# [WHAT THIS TASK INVOLVES]
Retype the entries below, starting at the line that contains "Click the R.C. Salsadella striped crest" and ending with the last line of the entries, both ends included.

# [SUPPLIED RECORDS]

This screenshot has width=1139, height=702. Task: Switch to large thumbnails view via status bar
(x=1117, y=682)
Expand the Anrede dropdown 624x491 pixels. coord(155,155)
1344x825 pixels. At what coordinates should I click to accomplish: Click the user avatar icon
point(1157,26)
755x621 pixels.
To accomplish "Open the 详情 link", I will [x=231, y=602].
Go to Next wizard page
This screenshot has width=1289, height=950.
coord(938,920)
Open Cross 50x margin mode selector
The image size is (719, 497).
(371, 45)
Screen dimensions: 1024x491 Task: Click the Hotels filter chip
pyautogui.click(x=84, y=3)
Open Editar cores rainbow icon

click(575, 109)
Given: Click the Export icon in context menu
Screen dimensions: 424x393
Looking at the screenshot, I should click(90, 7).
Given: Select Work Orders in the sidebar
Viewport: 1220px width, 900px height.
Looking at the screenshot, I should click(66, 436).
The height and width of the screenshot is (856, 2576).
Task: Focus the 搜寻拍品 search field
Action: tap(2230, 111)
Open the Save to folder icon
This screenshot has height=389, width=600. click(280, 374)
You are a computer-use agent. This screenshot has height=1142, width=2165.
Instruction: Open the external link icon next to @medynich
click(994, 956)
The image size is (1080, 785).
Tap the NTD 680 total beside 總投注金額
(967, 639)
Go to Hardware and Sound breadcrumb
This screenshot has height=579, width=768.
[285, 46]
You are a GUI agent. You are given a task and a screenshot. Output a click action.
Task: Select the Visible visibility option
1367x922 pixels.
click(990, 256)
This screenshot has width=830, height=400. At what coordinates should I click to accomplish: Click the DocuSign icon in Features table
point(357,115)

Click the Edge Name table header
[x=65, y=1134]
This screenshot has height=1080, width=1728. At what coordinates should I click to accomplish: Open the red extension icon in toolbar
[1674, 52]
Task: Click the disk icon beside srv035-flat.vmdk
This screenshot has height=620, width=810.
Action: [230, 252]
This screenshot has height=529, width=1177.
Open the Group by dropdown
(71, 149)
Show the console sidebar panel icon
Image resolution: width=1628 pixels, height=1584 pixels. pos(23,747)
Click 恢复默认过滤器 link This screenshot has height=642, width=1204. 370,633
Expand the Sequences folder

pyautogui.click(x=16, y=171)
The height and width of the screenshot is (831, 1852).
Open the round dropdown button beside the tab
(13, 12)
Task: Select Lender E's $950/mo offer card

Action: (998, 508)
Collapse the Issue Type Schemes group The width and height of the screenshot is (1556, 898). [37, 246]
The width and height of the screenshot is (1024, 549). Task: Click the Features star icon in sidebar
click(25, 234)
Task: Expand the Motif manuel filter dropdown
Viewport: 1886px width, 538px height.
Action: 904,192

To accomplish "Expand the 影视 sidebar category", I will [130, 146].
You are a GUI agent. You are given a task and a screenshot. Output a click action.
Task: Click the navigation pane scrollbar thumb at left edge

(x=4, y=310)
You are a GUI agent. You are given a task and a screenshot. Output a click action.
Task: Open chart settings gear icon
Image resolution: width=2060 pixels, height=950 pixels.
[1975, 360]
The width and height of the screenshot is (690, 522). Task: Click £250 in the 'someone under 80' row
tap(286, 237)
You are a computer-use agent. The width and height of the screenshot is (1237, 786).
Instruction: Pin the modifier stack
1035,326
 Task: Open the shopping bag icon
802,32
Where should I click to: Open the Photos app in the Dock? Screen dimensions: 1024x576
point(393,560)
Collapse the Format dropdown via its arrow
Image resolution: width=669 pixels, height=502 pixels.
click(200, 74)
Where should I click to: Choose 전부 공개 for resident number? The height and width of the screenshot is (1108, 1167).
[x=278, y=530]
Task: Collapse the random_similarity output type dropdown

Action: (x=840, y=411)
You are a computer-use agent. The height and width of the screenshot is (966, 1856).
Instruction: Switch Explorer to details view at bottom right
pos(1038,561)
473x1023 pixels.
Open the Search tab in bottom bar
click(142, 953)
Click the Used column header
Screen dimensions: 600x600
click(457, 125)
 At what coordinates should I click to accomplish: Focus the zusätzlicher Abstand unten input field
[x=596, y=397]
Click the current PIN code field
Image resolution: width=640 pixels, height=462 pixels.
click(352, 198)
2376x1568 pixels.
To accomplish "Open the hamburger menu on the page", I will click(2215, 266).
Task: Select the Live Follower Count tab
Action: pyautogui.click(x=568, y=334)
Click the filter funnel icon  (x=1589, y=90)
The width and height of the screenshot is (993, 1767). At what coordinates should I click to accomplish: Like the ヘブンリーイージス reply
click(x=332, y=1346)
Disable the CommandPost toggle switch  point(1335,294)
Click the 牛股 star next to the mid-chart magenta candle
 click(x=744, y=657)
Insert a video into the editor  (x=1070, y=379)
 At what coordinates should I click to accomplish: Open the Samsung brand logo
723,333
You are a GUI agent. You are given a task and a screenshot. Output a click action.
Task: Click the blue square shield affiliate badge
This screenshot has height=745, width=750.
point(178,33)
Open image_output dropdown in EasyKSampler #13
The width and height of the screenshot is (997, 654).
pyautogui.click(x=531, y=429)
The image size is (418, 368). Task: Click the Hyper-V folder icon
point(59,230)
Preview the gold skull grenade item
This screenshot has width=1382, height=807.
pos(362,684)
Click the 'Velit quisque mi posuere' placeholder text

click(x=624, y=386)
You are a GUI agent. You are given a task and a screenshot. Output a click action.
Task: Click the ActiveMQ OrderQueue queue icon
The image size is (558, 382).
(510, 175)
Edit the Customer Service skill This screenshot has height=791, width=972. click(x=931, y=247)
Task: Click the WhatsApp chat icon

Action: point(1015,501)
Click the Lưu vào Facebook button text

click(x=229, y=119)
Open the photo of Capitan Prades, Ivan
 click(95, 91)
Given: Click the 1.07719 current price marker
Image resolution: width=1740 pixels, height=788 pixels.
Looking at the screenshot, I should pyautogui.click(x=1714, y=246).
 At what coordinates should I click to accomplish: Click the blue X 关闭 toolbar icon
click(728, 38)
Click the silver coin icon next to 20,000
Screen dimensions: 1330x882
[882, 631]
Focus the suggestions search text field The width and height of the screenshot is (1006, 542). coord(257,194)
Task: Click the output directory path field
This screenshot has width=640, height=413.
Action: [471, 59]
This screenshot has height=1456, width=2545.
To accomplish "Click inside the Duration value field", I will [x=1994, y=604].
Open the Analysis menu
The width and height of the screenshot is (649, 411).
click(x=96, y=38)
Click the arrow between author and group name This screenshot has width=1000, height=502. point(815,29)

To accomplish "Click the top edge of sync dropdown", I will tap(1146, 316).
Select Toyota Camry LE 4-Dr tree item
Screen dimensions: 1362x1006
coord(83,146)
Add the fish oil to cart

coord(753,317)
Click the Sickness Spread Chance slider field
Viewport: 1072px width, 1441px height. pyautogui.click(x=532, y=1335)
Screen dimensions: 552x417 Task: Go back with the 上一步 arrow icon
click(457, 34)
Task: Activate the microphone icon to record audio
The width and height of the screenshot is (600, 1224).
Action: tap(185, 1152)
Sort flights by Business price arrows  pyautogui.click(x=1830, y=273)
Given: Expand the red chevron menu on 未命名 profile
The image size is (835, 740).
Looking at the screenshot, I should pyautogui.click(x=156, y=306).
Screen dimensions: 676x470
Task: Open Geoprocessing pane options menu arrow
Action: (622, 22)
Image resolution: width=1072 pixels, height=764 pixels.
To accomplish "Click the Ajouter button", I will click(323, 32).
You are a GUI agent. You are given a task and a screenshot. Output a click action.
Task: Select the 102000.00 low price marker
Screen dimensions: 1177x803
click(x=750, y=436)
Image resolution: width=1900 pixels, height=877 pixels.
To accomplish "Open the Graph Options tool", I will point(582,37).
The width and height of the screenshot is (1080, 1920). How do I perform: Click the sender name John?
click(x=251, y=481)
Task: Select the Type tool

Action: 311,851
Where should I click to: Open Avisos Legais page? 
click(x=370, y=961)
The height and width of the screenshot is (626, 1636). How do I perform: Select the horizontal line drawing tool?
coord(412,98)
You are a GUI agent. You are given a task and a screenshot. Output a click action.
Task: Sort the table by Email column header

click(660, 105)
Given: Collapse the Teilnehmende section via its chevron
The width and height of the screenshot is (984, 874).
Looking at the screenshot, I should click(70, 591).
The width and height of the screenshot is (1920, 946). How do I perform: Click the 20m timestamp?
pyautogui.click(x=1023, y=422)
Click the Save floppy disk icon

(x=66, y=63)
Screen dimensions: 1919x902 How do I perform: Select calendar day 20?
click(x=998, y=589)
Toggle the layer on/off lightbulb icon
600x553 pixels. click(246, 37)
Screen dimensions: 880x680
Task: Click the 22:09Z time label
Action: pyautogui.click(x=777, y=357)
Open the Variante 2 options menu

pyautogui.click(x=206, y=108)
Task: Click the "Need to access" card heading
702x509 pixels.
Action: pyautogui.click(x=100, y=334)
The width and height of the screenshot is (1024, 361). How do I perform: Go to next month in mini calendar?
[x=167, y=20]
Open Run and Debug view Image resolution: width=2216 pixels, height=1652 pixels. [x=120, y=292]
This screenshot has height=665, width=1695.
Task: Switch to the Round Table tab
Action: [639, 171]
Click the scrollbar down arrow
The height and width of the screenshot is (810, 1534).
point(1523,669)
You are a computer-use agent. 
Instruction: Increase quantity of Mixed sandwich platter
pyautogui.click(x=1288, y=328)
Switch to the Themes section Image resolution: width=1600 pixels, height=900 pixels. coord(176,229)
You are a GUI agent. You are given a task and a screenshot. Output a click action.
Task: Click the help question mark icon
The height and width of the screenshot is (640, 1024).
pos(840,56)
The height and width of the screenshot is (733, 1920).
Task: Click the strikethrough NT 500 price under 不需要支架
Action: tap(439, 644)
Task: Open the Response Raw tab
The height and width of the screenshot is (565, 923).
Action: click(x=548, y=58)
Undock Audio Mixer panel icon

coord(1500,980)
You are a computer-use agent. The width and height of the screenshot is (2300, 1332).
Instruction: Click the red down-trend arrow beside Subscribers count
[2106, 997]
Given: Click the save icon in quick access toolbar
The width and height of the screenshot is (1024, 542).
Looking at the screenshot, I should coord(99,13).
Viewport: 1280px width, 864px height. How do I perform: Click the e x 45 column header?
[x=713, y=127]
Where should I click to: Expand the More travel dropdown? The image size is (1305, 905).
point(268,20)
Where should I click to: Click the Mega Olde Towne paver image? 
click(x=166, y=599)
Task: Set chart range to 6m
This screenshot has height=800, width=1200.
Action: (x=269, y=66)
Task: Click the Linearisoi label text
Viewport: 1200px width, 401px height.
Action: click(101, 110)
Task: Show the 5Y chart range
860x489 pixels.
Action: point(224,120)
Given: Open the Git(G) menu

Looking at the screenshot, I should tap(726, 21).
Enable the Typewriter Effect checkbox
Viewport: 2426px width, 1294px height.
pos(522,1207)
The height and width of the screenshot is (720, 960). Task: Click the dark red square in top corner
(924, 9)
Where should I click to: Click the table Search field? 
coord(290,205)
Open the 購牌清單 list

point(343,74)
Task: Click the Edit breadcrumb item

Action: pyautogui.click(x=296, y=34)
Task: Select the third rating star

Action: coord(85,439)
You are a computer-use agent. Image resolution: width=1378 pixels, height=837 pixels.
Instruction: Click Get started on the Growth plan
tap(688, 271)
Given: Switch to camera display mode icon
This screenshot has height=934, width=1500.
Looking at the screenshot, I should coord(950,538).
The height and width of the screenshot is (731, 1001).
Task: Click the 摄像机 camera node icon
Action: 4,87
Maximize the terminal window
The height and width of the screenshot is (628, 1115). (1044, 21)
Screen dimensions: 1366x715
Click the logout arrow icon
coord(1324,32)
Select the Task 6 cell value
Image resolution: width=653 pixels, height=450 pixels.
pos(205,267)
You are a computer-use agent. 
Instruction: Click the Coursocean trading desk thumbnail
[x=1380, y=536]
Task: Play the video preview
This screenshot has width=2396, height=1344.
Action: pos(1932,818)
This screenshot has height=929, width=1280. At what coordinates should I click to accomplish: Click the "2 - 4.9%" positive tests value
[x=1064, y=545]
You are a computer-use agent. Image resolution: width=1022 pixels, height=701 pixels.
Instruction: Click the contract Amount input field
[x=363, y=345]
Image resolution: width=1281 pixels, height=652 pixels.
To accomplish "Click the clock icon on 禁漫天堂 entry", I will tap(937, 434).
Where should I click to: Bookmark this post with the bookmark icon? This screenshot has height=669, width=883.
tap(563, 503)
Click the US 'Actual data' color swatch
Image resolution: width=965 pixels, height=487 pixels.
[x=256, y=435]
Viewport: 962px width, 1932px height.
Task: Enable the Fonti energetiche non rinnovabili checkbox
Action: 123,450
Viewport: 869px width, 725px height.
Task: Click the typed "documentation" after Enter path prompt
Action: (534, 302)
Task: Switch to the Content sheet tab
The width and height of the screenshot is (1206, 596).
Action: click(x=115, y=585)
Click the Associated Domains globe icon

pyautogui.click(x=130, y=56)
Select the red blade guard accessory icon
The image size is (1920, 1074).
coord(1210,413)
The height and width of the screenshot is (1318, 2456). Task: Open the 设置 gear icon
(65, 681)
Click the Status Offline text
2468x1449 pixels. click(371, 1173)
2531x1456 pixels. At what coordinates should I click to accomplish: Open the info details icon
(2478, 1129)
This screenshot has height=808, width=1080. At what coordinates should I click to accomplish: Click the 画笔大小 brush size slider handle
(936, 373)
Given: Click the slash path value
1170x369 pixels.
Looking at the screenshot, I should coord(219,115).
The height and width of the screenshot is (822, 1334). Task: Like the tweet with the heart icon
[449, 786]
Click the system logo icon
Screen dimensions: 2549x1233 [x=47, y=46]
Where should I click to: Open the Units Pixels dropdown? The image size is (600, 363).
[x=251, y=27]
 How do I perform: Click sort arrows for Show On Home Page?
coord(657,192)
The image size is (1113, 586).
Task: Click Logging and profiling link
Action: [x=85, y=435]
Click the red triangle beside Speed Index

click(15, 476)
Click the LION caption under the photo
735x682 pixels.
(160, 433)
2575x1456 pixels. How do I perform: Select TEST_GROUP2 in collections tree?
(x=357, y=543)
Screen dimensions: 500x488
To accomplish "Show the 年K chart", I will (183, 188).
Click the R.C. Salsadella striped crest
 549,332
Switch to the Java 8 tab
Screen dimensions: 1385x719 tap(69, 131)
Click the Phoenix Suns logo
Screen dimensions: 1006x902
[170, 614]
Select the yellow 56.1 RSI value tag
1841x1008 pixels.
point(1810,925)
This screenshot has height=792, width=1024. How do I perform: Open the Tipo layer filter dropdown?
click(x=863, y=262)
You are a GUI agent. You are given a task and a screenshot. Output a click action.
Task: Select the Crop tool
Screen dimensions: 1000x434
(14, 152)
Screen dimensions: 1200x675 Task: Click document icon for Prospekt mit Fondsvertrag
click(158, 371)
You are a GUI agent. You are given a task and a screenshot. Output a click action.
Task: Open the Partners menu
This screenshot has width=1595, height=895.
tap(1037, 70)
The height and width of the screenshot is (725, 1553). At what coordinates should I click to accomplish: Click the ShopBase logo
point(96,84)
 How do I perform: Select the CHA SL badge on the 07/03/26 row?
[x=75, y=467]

# [REPLY]
Click the R.C. Salsadella striped crest
 549,332
Switch to the Java 8 tab
Screen dimensions: 1385x719 tap(69, 131)
Click the Phoenix Suns logo
Screen dimensions: 1006x902
[170, 614]
Select the yellow 56.1 RSI value tag
1841x1008 pixels.
point(1810,925)
This screenshot has height=792, width=1024. How do I perform: Open the Tipo layer filter dropdown?
click(x=863, y=262)
You are a GUI agent. You are given a task and a screenshot. Output a click action.
Task: Select the Crop tool
Screen dimensions: 1000x434
(14, 152)
Screen dimensions: 1200x675 Task: Click document icon for Prospekt mit Fondsvertrag
click(158, 371)
You are a GUI agent. You are given a task and a screenshot. Output a click action.
Task: Open the Partners menu
This screenshot has width=1595, height=895.
tap(1037, 70)
The height and width of the screenshot is (725, 1553). At what coordinates should I click to accomplish: Click the ShopBase logo
point(96,84)
 How do I perform: Select the CHA SL badge on the 07/03/26 row?
[x=75, y=467]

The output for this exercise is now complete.